In addition, the doctrine of primary jurisdiction-widely used in federal judicial proceedings involving agency regulation-makes it unnecessary for courts to apply the filed-tariff doctrine to further the goal of agency deference. While the filed-rate doctrine bars both present and future claims, primary jurisdiction does not confer complete immunity to the allegedly anticompetitive conduct. Instead, in applying the doctrine, courts temporarily stay any judicial enforcement pending agency regulation of the conduct at issue. As Professor Louis Jaffe recognized long ago, the application of the doctrine of primary jurisdiction emphasizes that referral of a matter from a court to an agency is not based solely on agency expertness, but on the entire statutory scheme.8 Thus, its inquiry is more suited to the problem federal courts routinely address in asserting or declining jurisdiction over a matter within a federal agency's jurisdiction-whether an exercise of judicial power unduly trespasses onto agency expertise and decision-making authority in enforcing regulatory goals. Primary jurisdiction provides a less blunt tool for courts to respect agency deference in a dual jurisdiction enforcement context involving both federal agencies and courts, as frequently arises under the antitrust laws.
Finally, in antitrust cases such as TCE's complaint against TXU Energy and other suppliers potentially regulated by a state agency (see "A Texas Sized Gap in Regulatory Enforcement,"
p. 20), the filed-rate doctrine is a completely inappropriate - and astonishinglyoverbroad-defense to the claim. Apart from this case, it seems that the filed-rate doctrine has never been extended in such a context, particularly since an alternative doctrine is available to deal with deference to the state regulator. State action immunity is an important federal defense to the application of the antitrust laws. This judicially created antitrust defense originated when the Supreme Court rejected a Sherman Act challenge to a California marketing program brought by a grower because the program derived "its authority and its efficacy from the legislative command of the state."9 As modern courts apply the doctrine, "First, the challenged restraint must be 'one clearly articulated and affirmatively expressed as the state policy'; second, the policy must be 'actively supervised' by the state itself."10
The Texas federal district court, which dismissed TCE's complaint, failed to make any effort to determine whether the supplier's alleged misdeeds are immune given state regulatory action under the federal antitrust laws. Indeed, since Texas affirmatively adopted a competitive market model but did not give the Texas PUC plenary enforcement authority over suppliers, a claim of state action immunity in this case is unlikely to succeed.

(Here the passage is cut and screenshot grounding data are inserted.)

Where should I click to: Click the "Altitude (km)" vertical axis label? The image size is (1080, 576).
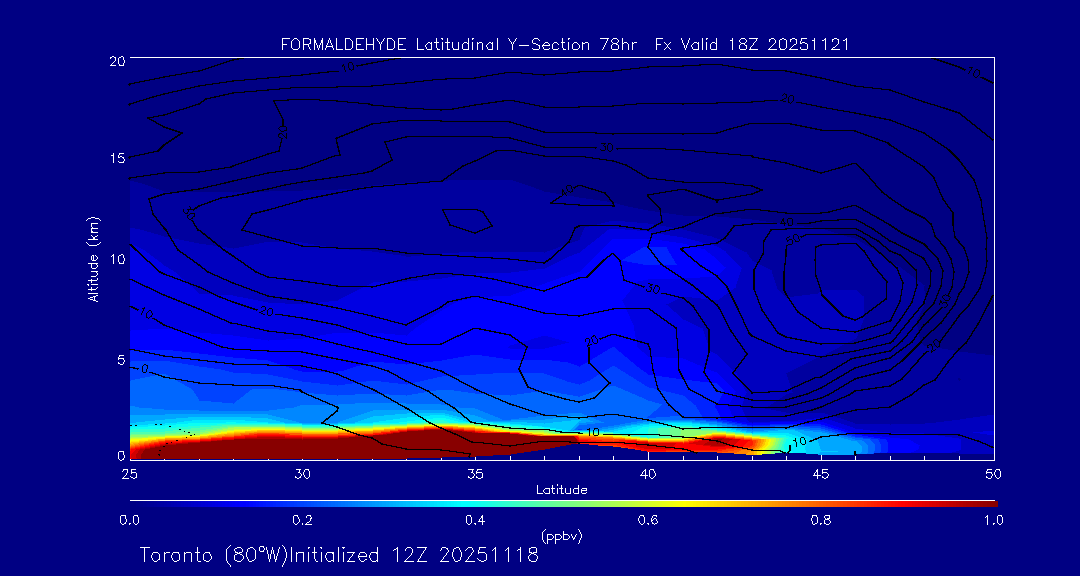[94, 259]
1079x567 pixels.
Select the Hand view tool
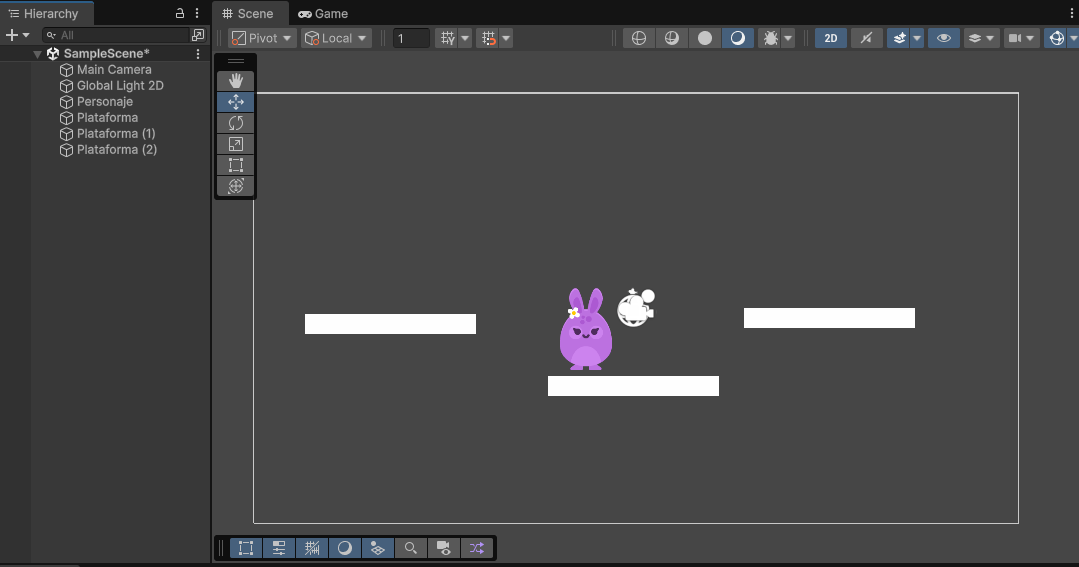point(236,81)
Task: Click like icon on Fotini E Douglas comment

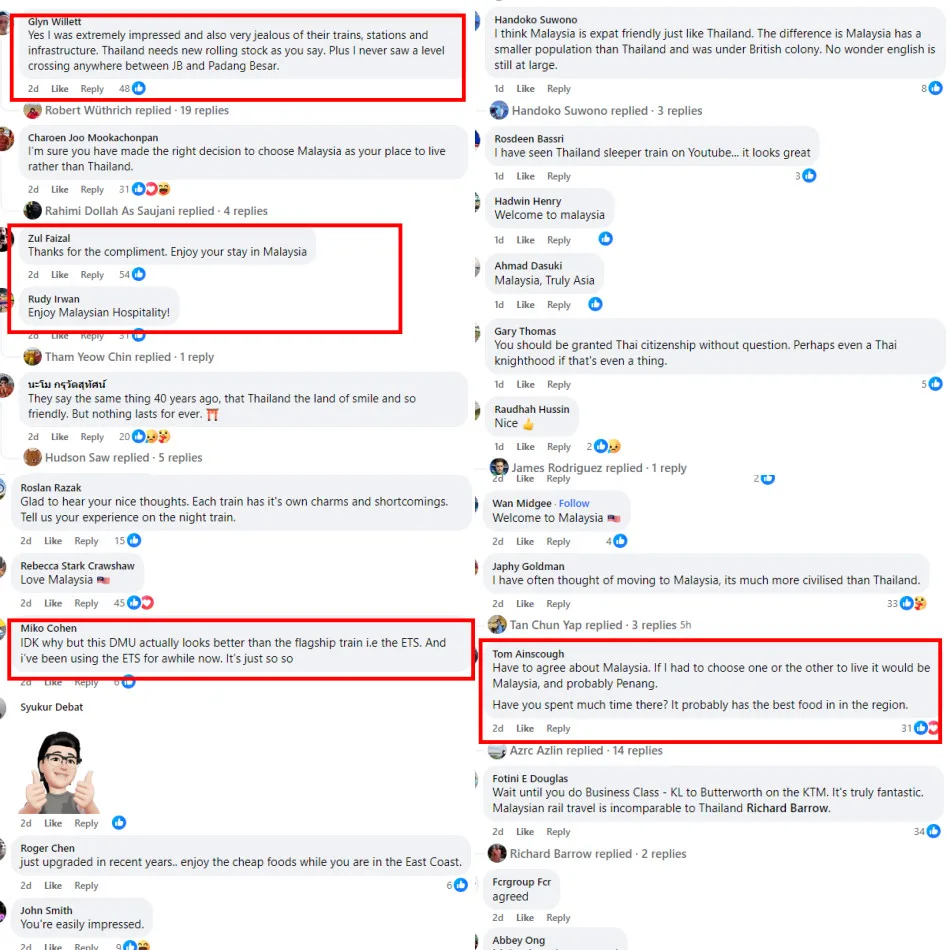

These alternative legal doctrines are much more precise and effective means of promoting the goals of federal pre-emption and agency deference than the filed-rate doctrine. Unlike the filed-rate doctrine, they are not triggered by firm-specific actions but focus on the agency regulator's authority and actions. In this sense, they provide a more complete picture of the public interest in ensuring some enforcement of legal standards against energy-market abuses than resorting to the filed-rate doctrine. To the extent the doctrine is purely a matter of state law, courts should apply it with similar enforcement concerns in mind. As a matter of federal law, though, in most instances involving energy regulation today, the filed-rate doctrine's goals could readily be served if lawyers and courts were to look to other legal rules.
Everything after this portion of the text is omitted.